Reputation: 743
I'd like to insert an underscore after the first three characters of all variable names in a data frame. Any help would be much appreciated.
Current data frame:
df1 <- data.frame("genCrc_b1"=c(1,1,1),"genprd"=c(1,1,1) ,"genopr_b1_b2"=c(1,1,1))
Desired data frame:
df2 <- data.frame("gen_Crc_b1"=c(1,1,1),"gen_prd"=c(1,1,1) ,"gen_opr_b1_b2"=c(1,1,1))
My attempts:
gsub('^(.{3})(.*)$', "_", names(df1))
gsub('^(.{3})(.*)$', '\\_\\2', names(df1))
Upvotes: 1
Views: 2454
Reputation: 38510
You can also use regmatches<-
to replace the sub-expressions.
regmatches(names(df1), regexpr("gen", names(df1), fixed=TRUE)) <- "gen_"
Now, check that the values have been properly changed.
names(df1)
[1] "gen_Crc_b1" "gen_prd" "gen_opr_b1_b2"
Here, regexpr
finds the first position in each element of the character vector that matches the subexpression, "gen". These positions are fed to regmatches
and the substitution is performed.
Upvotes: 2
Reputation: 39154
If your variable names all begin with gen
, we can also do the following.
colnames(df1) <- gsub("gen", "gen_", colnames(df1), fixed = TRUE)
Upvotes: 2
Reputation: 887531
We can use sub
to capture the first 3 characters as a group ((.{3})
) and in the replacement specify the backreference of the group (\\1
) followed by underscore
names(df1) <- sub("^(.{3})", "\\1_", names(df1))
names(df1)
#[1] "gen_Crc_b1" "gen_prd" "gen_opr_b1_b2"

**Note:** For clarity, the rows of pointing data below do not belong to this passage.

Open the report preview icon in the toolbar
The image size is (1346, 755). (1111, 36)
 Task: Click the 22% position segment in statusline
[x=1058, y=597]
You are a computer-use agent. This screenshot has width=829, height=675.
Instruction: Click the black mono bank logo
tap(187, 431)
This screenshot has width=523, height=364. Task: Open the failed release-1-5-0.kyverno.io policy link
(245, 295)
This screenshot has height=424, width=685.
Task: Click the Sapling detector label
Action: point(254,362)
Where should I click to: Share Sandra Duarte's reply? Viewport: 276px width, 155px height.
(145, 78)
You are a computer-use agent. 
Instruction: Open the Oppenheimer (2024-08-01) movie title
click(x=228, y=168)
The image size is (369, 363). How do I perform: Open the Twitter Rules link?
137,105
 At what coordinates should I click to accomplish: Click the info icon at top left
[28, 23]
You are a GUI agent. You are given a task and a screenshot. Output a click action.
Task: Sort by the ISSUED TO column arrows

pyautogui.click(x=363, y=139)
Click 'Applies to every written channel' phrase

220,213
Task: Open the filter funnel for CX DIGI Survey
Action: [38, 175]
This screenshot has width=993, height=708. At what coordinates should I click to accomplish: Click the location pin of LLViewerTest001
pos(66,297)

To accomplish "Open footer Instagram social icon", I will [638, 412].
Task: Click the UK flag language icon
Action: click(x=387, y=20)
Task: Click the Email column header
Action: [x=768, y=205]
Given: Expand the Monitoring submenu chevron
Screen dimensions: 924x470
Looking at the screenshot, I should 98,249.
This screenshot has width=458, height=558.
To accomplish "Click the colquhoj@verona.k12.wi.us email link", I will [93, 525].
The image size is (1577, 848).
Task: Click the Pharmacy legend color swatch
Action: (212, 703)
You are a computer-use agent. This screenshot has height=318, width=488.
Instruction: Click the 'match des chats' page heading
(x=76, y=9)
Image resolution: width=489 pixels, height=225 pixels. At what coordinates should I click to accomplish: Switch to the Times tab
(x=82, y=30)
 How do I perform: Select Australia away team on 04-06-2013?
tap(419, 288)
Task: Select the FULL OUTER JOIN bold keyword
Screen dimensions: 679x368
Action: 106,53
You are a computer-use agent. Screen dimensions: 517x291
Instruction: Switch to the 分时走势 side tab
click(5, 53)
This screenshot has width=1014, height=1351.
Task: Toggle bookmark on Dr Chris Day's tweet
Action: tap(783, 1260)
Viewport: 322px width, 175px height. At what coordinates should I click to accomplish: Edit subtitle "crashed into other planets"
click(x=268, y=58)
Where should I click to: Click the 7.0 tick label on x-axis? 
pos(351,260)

In the OP's post, especially the last one, there were two capture groups, but only one was specified
gsub('^(.{3})(.*)$', '\\1_\\2', names(df1))
BTW, gsub
is not needed as we are replacing only at a single instance instead of multiple times.
In the first case, none of backreference for the captured groups were used in the replacement
Upvotes: 5